> The problem: Task for the records below: copy exactly, and only, the line containing "Expand the Automate dropdown menu" and every line after it to the end, with pictures left out.

> Records from a collection:
►
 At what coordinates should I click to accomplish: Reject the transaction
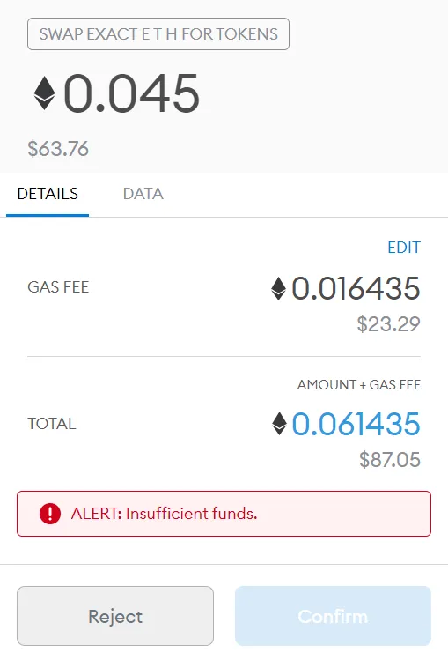point(115,616)
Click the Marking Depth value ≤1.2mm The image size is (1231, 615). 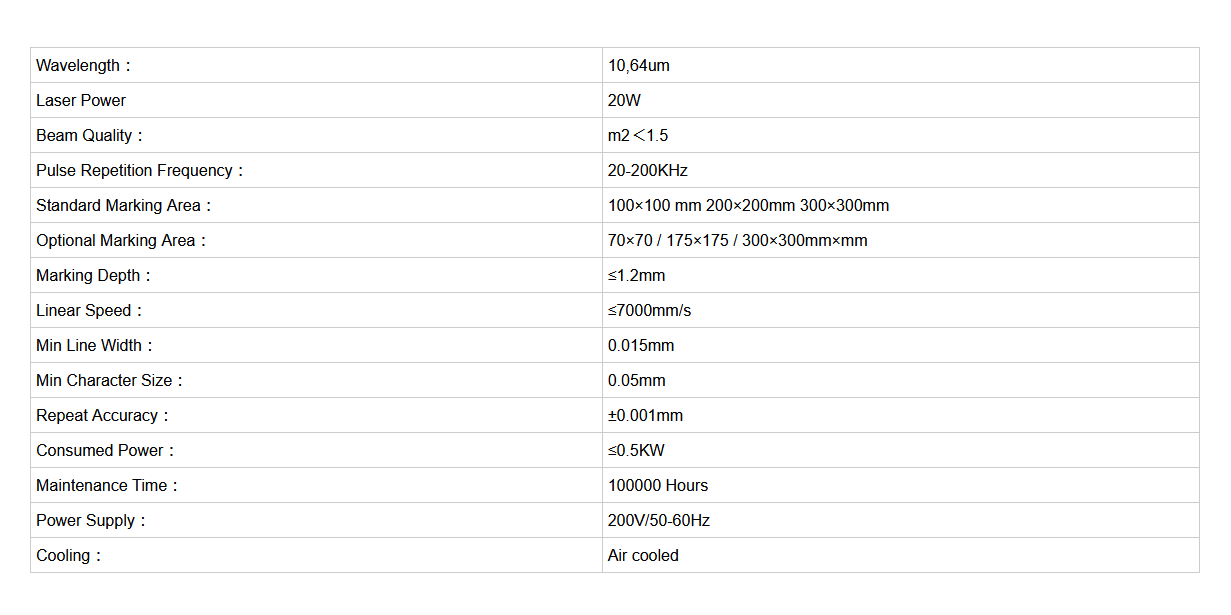tap(636, 276)
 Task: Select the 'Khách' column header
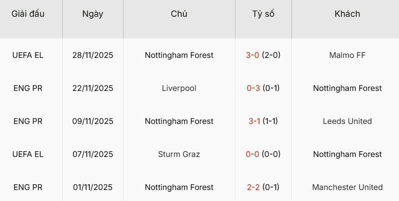pyautogui.click(x=347, y=14)
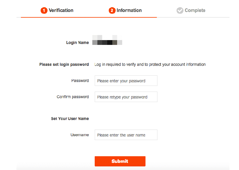Focus the Confirm password input field
This screenshot has width=239, height=170.
(126, 97)
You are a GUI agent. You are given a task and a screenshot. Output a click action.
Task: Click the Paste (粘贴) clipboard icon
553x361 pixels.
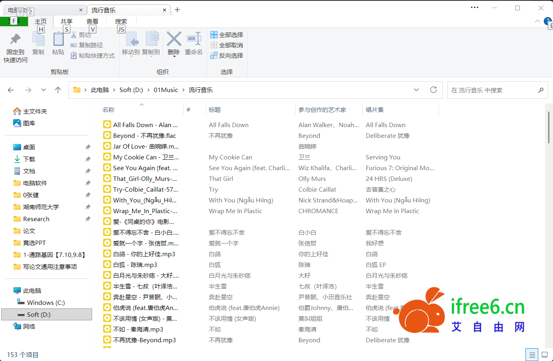click(58, 39)
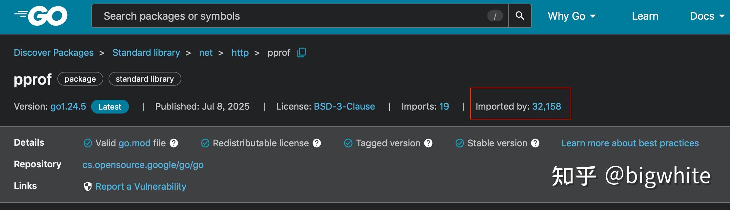Screen dimensions: 730x210
Task: Open the http breadcrumb link
Action: click(x=240, y=53)

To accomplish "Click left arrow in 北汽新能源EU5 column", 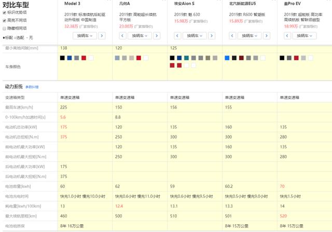I will [233, 36].
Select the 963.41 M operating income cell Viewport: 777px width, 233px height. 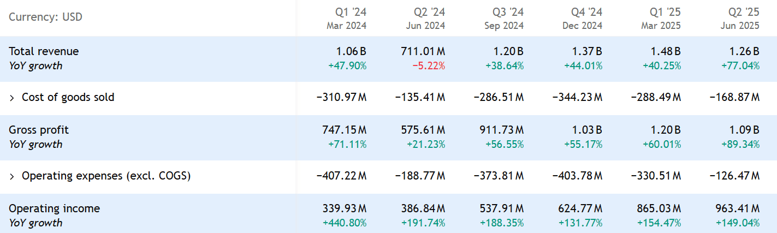(737, 208)
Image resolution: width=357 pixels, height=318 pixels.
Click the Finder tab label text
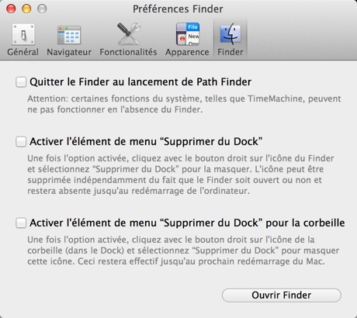tap(230, 52)
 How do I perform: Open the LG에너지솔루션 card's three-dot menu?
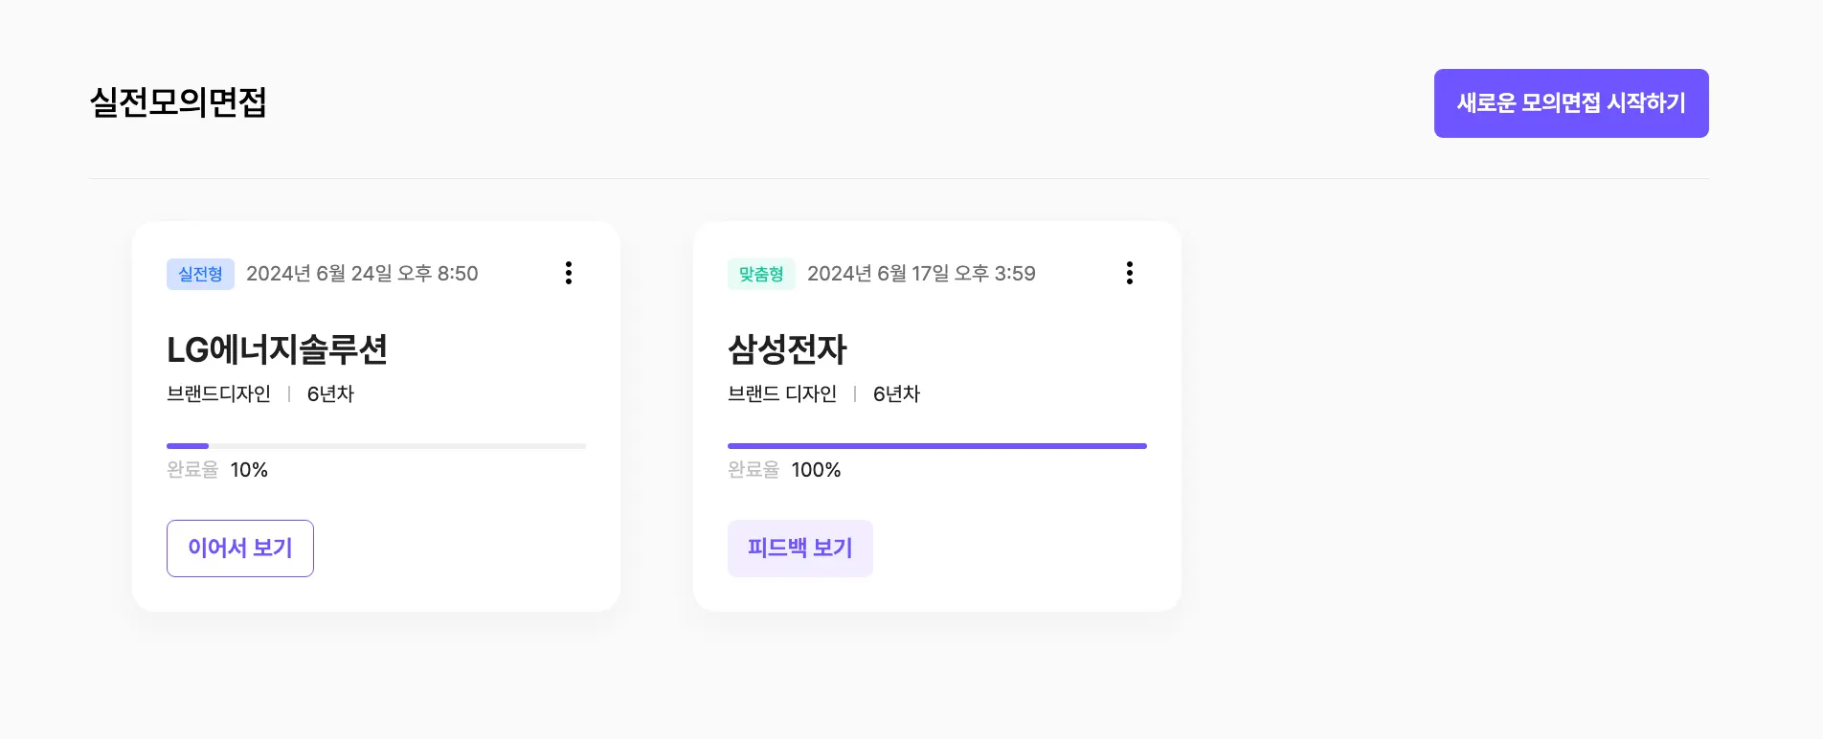click(569, 273)
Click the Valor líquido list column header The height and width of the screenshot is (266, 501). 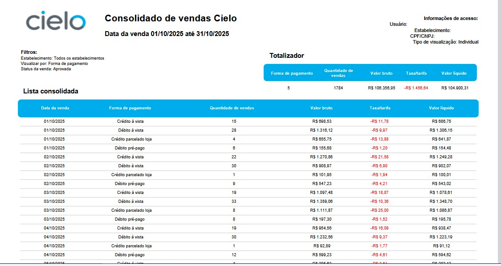click(x=441, y=108)
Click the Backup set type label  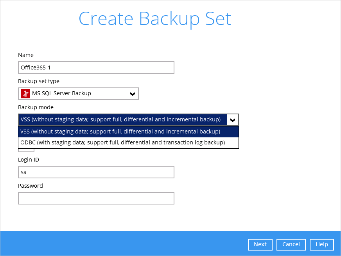tap(39, 81)
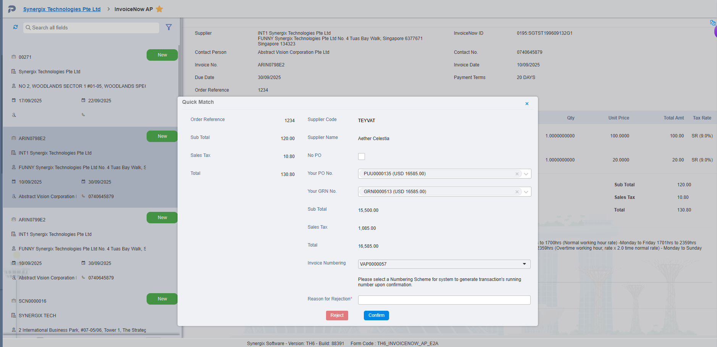Click the favorite star next to InvoiceNow AP
This screenshot has height=347, width=717.
(x=160, y=9)

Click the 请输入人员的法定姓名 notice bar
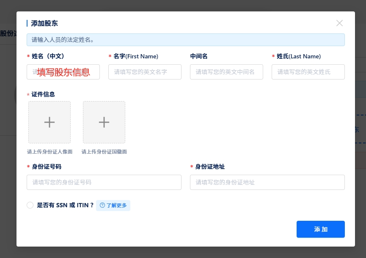pos(186,39)
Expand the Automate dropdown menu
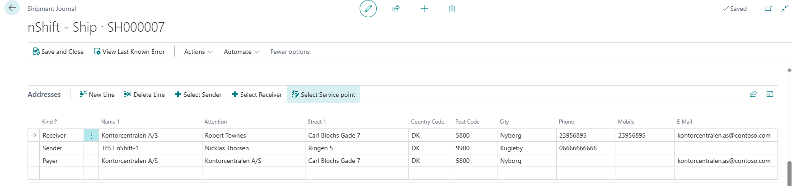 241,52
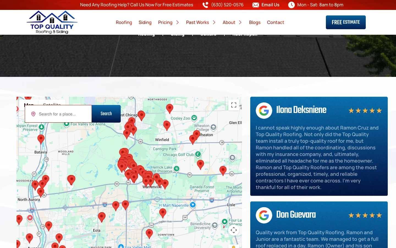Click the paw icon at Cosley Zoo
This screenshot has height=248, width=396.
194,118
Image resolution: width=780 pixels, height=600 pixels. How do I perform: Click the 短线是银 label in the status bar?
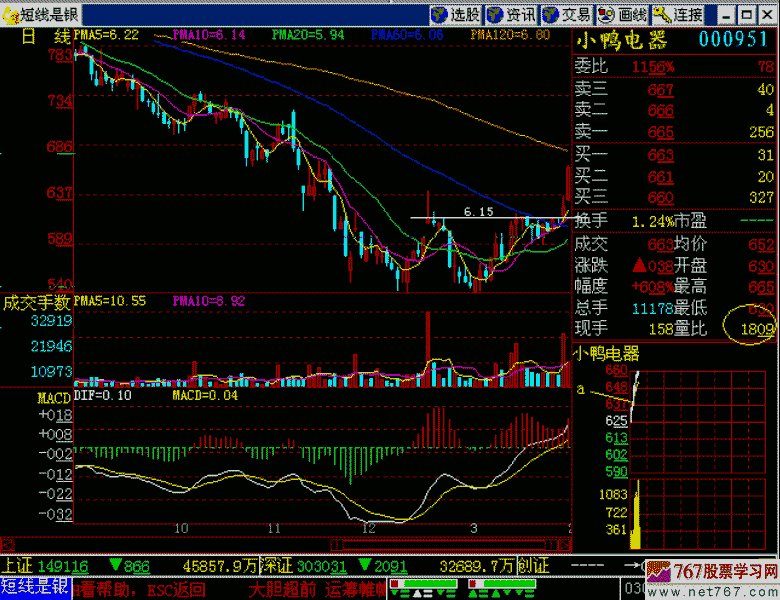(35, 587)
◄
> Exercise answer:
Expand the Automate dropdown menu
 241,52
Click the paw icon at Cosley Zoo
This screenshot has height=248, width=396.
194,118
Image resolution: width=780 pixels, height=600 pixels. How do I perform: Click the 短线是银 label in the status bar?
(35, 587)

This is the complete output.